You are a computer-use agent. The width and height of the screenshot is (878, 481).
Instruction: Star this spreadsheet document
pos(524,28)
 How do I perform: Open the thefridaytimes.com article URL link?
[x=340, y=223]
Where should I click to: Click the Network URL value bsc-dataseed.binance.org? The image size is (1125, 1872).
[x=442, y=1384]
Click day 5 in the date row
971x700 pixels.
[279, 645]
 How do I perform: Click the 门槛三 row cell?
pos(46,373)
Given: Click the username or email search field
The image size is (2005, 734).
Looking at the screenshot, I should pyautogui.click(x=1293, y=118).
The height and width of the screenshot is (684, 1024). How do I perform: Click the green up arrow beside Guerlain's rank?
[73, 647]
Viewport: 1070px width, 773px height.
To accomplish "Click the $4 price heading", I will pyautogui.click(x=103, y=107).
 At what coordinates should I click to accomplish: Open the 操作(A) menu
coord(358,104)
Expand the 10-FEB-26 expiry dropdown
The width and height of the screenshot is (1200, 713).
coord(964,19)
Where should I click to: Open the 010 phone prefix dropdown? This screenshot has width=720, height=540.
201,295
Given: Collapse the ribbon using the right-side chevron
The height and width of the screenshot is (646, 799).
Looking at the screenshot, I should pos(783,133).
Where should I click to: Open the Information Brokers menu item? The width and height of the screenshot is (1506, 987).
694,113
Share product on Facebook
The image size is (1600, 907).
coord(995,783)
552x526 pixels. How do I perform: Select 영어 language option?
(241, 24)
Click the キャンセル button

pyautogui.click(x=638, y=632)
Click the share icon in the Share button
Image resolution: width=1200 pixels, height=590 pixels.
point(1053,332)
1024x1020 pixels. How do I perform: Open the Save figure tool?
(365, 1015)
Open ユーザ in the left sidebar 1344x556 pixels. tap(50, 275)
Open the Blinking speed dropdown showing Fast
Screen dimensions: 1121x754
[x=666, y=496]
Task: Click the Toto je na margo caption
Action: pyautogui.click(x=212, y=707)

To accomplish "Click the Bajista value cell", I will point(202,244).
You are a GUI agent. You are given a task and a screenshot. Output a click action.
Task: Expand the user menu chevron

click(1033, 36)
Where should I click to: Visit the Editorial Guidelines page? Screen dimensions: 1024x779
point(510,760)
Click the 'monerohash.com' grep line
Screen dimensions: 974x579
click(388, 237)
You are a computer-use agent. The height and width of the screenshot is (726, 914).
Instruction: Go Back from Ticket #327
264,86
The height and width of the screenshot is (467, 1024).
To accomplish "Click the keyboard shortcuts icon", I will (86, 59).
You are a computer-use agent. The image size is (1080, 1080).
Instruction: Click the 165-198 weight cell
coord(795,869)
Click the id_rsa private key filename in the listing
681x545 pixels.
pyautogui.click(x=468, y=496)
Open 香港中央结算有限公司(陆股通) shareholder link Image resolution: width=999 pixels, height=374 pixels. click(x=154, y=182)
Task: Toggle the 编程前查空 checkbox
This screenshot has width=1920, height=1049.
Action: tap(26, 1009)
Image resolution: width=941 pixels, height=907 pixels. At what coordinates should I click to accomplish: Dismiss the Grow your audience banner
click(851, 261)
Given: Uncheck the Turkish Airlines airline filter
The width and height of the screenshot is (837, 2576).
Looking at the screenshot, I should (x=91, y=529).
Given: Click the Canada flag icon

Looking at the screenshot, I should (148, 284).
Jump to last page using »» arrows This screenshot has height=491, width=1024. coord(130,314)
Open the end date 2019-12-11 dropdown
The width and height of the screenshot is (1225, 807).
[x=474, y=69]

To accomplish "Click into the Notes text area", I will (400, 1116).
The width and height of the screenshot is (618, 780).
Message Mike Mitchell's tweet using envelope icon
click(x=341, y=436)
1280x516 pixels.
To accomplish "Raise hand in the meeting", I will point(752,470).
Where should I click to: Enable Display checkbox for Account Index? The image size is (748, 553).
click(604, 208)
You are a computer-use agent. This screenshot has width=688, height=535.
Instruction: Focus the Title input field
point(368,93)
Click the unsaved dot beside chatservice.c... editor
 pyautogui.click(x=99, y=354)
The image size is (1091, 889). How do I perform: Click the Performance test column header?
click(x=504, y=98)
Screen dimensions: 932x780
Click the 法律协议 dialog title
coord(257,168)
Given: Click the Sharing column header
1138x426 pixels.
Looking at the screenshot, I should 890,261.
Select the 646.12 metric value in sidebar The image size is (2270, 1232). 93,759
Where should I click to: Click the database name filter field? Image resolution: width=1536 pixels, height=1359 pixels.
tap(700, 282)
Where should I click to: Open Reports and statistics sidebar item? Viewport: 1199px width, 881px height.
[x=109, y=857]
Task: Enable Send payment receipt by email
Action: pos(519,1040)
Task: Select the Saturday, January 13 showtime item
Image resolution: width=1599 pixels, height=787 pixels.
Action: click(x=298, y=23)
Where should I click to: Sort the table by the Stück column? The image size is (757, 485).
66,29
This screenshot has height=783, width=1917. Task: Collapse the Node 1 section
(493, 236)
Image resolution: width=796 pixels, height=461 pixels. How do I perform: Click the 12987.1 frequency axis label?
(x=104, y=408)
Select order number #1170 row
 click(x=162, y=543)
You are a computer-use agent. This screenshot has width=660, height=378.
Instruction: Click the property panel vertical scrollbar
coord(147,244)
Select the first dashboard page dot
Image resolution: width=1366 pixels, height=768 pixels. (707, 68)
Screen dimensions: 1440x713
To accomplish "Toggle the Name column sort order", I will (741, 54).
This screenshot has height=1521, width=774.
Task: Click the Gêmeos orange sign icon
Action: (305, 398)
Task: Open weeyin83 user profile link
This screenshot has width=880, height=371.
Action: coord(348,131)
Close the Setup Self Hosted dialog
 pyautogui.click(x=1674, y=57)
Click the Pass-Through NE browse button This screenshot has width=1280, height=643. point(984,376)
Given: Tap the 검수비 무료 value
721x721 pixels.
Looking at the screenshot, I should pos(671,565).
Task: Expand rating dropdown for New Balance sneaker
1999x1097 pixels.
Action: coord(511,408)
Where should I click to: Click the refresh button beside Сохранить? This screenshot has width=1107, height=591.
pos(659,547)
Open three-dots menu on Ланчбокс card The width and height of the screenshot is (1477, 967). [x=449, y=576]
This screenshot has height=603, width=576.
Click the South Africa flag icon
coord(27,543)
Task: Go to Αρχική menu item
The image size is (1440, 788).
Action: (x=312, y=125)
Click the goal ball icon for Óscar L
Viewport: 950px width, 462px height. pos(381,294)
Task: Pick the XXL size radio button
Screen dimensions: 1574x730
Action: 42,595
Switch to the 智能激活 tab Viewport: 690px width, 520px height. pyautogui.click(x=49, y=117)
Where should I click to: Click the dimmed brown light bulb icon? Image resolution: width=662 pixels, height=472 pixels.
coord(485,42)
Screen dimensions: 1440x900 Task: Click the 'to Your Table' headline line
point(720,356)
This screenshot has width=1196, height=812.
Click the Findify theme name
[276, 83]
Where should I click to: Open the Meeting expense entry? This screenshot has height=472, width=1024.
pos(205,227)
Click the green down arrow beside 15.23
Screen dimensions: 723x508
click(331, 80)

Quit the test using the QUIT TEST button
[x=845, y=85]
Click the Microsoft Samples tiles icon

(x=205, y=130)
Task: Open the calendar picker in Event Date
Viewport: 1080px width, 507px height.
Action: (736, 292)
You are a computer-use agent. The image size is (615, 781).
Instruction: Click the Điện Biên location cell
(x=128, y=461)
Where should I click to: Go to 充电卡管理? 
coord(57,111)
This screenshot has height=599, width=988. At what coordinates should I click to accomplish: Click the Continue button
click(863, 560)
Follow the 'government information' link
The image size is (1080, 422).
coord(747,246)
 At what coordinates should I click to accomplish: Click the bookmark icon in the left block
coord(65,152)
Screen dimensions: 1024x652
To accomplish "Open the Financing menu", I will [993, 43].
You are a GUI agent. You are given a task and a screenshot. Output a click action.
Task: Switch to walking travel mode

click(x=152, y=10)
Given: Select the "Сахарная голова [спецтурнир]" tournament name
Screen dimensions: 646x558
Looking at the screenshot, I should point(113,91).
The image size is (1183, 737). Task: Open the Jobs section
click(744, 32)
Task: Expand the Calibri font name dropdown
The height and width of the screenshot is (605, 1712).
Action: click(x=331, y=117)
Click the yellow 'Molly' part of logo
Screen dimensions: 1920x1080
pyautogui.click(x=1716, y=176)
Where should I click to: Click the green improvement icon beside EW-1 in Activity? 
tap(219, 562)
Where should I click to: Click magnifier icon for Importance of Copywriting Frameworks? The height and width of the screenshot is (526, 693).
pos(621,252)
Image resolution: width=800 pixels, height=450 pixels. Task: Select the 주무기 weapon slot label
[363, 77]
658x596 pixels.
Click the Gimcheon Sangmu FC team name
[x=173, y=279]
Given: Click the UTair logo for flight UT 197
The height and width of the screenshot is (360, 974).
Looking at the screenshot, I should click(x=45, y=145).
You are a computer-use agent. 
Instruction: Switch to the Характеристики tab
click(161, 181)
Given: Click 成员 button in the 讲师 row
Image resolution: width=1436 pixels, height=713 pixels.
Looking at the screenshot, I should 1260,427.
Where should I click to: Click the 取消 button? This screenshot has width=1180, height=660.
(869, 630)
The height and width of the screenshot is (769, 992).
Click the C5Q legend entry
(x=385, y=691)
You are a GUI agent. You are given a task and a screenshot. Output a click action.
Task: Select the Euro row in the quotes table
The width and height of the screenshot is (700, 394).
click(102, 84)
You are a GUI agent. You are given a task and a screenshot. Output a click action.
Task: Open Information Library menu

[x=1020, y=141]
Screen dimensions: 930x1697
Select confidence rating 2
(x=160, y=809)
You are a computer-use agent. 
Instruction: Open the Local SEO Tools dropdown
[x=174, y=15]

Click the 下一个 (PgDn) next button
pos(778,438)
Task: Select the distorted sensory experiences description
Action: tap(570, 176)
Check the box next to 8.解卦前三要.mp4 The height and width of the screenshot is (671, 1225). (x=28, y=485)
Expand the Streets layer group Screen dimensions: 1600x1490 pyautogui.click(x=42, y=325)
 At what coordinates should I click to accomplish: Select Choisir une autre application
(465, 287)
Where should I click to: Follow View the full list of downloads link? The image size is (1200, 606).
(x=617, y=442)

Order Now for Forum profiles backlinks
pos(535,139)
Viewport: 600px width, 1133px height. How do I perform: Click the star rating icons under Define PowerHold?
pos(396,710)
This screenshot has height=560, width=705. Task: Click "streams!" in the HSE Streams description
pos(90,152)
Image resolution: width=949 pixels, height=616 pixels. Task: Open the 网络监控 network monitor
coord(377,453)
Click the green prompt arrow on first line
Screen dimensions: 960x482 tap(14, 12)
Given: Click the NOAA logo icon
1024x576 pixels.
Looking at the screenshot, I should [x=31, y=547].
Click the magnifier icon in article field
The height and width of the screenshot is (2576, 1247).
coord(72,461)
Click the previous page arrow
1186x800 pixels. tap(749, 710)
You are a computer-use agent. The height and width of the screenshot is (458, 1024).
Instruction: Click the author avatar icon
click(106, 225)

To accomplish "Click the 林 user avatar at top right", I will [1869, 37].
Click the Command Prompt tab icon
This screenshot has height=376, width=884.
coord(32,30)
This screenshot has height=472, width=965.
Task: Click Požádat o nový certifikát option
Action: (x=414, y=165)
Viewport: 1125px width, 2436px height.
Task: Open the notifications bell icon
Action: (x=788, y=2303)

------------------------------------------------

◆ Work task
Search the listing above for the string "logo" and return each line it appears on.

◆ Solution to the exercise
Click the yellow 'Molly' part of logo
Given: Click the UTair logo for flight UT 197
Given: Click the NOAA logo icon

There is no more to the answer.